■ TEXT SHOWN ■
= Beginning of Section =

KELLEY, J., took no part in the consideration or decision of this case.


[1] "CDT" refers to Central Daylight Time. "CST" refers to Central Standard Time. On April 30, 1978, the time changed from standard to daylight time.

[2] See, e.g., Pavone v. State, 402 N.E.2d 976 (Ind.1980); State v. Hurd, 86 N.J. 525, 432 A.2d 86 (1981); State v. Greer, 609 S.W.2d 423 (Mo. Ct.App.1980), vacated on other grounds, 450 U.S. 1027, 101 S. Ct. 1735, 68 L. Ed. 2d 222 (1981); People v. Lucas, 107 Misc.2d 231, 435 N.Y.S.2d 461 (Sup.Ct.1980); State v. Glebock, 616 S.W.2d 897 (Tenn.Cr.App.1981). But see State v. Mena, 128 Ariz. 226, 624 P.2d 1274 (1981); People v. Gonzales, 108 Mich.App. 145, 310 N.W.2d 306 (1981).

= End of Section =

■ DIRECTIONS ■
According to the court footnotes, on what date did the time change from standard to daylight time? Rely only on the text above.

■ PROVIDED RECORDS ■
= Beginning of Section =

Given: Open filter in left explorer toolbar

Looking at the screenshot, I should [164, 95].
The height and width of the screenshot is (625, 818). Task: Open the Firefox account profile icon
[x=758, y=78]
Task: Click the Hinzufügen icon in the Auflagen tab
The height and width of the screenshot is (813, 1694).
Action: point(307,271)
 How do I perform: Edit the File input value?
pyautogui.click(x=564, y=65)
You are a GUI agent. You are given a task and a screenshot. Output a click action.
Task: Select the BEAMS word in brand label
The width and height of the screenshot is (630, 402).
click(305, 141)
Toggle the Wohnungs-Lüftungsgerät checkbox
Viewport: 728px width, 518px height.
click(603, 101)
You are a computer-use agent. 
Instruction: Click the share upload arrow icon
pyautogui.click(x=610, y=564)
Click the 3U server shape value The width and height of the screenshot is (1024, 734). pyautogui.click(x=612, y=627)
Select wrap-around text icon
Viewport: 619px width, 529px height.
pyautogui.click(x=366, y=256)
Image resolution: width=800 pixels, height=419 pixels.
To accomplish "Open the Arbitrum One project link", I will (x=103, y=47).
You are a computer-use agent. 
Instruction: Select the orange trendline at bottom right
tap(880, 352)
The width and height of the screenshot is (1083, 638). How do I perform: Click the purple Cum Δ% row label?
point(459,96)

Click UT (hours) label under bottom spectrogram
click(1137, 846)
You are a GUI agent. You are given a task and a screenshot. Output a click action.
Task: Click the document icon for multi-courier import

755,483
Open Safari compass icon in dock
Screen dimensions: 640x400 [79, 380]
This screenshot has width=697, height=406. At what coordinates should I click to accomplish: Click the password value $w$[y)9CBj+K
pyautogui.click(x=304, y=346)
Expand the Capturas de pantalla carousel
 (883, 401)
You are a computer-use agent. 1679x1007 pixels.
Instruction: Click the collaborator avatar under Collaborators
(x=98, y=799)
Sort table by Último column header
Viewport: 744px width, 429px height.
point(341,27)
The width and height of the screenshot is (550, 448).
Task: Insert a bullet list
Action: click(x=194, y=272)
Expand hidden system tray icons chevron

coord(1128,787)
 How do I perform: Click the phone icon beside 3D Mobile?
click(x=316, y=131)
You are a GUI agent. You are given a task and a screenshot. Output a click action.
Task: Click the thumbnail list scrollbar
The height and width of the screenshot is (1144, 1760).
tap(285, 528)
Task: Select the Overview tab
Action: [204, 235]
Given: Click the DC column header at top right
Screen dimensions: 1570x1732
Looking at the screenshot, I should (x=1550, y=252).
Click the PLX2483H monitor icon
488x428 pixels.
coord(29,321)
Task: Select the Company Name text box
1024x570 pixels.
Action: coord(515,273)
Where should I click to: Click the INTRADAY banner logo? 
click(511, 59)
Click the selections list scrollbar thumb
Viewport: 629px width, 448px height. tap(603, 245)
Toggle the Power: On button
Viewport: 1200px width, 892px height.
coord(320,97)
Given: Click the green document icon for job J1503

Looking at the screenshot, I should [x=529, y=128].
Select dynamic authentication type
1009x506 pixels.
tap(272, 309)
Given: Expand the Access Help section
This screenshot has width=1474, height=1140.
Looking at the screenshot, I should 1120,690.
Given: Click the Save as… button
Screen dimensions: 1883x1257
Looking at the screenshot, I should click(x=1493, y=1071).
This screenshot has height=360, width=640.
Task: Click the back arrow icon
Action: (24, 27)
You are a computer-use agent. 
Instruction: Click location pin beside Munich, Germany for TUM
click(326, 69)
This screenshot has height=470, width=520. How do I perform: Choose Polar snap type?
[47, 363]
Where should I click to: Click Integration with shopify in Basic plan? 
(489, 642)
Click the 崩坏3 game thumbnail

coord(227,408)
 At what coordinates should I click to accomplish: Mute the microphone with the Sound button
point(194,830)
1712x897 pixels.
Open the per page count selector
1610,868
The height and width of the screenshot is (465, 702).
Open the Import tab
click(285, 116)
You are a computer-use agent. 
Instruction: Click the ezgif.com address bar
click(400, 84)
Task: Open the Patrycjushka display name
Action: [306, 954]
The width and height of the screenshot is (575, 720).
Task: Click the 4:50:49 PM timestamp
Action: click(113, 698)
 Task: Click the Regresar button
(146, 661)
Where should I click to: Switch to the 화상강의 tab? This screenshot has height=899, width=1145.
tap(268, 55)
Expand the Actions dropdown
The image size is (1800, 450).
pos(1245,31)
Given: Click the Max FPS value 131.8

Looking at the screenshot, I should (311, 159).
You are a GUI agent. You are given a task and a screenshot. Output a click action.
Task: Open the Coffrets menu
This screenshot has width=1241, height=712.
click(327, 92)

= End of Section =

■ REPLY ■
April 30, 1978